A Dirty Dozen with MATT PEPPE from ROYAL HELL – September 2019
According to the bands bio: “ROYAL HELL hailing from Wilkes-Barre/Scranton, Northeastern Pennsylvania was established in the summer of 2016. The band lives and dies by the sword of Rock n’ Roll and Heavy Metal! They have released a handful of songs to date and will enter the studio to record a proper album in 2019. They have shared the stage with Dokken, Warrant, Hinder, Anti-Flag, D.R.I., Flaw, Killcode, Attacker, Black Water Rising, The Mendenhall Experiment, Northern Ghost, Glass Houses, Scattered Hamlet, Extinction AD, Aaron Fink (Breaking Benjamin), Brian Quinn (Candlebox) and many other talented local and regional bands.” We get singer Matt to discuss new music, influences, and much more…
1. Tell us a little about your latest release. What might a fan or listener not grab the first or second time they listen through? Are there any hidden nuggets the band put in the material or that only diehard fans might find?

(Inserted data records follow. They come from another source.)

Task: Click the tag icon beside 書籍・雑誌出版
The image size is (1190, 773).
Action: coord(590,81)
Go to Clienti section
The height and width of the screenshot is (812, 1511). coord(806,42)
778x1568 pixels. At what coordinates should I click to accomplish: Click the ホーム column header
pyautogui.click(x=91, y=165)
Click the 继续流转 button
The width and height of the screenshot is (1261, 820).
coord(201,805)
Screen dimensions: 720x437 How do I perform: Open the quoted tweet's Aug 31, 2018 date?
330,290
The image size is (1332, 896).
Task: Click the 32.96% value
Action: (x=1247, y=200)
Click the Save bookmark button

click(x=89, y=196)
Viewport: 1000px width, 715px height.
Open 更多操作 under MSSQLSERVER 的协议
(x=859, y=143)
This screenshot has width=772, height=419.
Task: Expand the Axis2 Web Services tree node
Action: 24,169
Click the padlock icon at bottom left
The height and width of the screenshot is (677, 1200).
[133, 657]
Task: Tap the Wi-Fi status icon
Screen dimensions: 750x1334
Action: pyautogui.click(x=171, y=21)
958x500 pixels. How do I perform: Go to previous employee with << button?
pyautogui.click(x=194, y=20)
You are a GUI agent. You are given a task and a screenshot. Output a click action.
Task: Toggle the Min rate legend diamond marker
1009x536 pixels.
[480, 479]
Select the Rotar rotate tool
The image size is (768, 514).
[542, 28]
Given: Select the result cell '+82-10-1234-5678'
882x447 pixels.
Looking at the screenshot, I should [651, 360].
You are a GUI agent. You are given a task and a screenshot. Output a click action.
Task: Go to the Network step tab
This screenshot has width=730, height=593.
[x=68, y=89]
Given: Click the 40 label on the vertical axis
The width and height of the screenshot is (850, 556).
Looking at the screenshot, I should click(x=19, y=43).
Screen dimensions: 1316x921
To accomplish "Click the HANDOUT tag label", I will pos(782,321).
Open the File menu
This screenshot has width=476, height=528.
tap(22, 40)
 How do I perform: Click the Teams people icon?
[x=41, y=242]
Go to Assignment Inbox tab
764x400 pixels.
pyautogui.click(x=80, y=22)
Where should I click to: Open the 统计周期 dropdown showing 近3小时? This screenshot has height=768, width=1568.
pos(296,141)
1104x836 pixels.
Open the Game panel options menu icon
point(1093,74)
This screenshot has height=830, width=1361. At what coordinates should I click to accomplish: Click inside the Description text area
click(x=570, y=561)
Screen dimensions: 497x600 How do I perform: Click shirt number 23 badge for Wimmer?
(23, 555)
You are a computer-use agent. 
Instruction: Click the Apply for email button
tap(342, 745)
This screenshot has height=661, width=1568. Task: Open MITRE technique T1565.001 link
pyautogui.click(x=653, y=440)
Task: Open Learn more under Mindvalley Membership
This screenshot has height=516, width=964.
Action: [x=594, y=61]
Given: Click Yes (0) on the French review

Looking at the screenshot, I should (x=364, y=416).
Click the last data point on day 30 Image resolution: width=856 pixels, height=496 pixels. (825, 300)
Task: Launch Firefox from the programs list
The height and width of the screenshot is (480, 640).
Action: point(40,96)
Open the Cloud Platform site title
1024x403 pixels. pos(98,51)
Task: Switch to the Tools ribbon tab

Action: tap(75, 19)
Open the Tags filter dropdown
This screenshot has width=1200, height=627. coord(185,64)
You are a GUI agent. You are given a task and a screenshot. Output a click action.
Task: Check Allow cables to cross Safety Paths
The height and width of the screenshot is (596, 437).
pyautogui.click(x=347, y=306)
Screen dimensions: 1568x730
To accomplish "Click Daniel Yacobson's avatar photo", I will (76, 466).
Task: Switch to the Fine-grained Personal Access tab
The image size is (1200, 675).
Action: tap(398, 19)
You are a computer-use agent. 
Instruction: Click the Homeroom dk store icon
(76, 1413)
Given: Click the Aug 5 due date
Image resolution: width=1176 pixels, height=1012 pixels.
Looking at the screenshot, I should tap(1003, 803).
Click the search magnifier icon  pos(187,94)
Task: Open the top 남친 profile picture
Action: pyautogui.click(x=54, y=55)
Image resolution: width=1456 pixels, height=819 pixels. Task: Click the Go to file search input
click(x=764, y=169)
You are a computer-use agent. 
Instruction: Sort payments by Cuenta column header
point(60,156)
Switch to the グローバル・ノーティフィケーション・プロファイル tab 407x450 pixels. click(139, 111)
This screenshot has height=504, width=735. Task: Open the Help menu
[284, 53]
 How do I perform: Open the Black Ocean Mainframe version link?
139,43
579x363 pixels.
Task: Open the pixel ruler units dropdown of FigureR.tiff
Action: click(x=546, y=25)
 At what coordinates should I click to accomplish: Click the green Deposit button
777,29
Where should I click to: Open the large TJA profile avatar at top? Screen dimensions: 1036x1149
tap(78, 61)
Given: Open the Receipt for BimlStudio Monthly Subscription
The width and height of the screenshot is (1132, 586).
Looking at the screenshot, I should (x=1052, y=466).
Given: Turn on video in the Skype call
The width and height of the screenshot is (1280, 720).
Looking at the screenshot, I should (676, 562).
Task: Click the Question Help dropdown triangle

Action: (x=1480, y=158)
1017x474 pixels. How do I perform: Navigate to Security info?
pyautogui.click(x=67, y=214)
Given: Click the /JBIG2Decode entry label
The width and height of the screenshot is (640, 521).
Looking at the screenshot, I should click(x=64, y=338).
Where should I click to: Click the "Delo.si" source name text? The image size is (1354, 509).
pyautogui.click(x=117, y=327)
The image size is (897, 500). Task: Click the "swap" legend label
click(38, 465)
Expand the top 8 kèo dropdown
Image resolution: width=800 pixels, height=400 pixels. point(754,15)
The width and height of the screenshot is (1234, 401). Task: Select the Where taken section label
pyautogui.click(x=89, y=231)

We filmed a video for our single “Higher Court” from our upcoming album with Camp Rattler. James Callahan at Camp Rattler has great vision and he wove a magical tale of good and evil around our song, which is basically about being judged by higher powers outside the human understanding. We live in a world of dueling power of light and dark that are eternally at battle. That is where I try to pull the magic from when writing songs. There is subliminal imagery targeting your subconscious in the video.
2. What got you into music, and can you tell us about the moment you realized you wanted to be a musician?
When I was a child I heard The DOORS “RIDERS ON THE STORM” and it stuck in my head for weeks. The lyrics and the melody just hypnotized me. When I was 7 years old, my best friend had older brothers who turned me onto Metallica, Slayer, and Megadeth and those bands hit me so hard I never recovered. In my eyes, they were doing the single best and most important thing on this planet so that’s what I set out to do for myself.
3. Building on that, is there a specific song, album, performer, or live show that guided your musical taste?
Metallica in the 80’s, TOOL in the 90’s, and Katatonia in the 2000’s.
4. Who would be your main five musical influences?
Metallica, Slayer, Sabbath, TOOL, and Deadsy. There are so many but those bands are on top of the pile.
5. If you could call in any one collaborator to do a song with, who would it be, and why?
Id love to work with Elijah Blue Allman from Deadsy. I love the way he weaves his influences together and his lyrics are some of the best I’ve ever heard. In my opinion he is a genius song smith.
6. How would you describe your music to someone who’d never listened to you before? What is the one comparison a reviewer or fan has made that made you cringe or you disagreed with?
I think Royal Hell has elements of 70’s classic hard rock and 80’s traditional metal and thrash metal and we pepper in some modern sounds here and there. We’ve been told we sound like old Metallica, Judas Priest, Black Sabbath, Misfits, The Cult and that is the fuel that keeps us going. Some girl came to a show and said we sounded like Avenged Sevenfold. I wasn’t mad I think Avenged is pretty cool it just wasn’t a band I ever thought of us sounding like.
7. What’s the best thing about being a musician?
Creating. Pulling something our of thin air and crafting the song.
8. When the band are all hanging out together, who cooks; who gets the drinks in; and who is first to crack out the acoustic guitars for a singalong?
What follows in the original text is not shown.